## Given task
Return the lines of the listing below, from the line with "Click the Діназ team logo" to the line with "coord(163,529)", without changing them. Leave the pictures out of your answer.

## Records to process
##############################
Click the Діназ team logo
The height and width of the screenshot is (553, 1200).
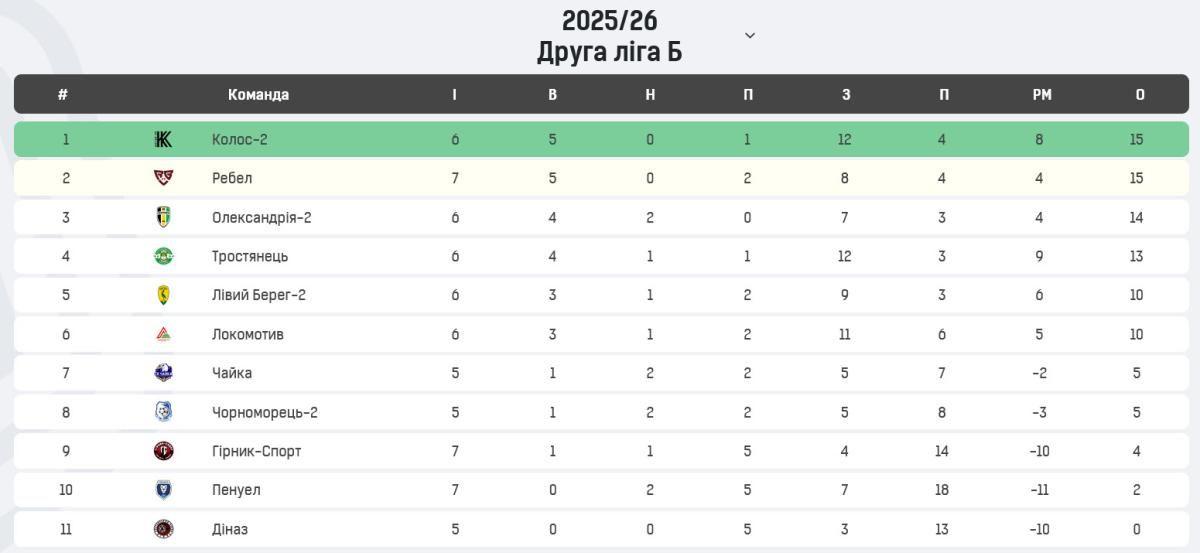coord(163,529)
##############################
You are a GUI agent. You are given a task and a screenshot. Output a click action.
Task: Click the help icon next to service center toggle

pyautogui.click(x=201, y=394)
##############################
## Written response
Click the Діназ team logo
The height and width of the screenshot is (553, 1200).
coord(163,529)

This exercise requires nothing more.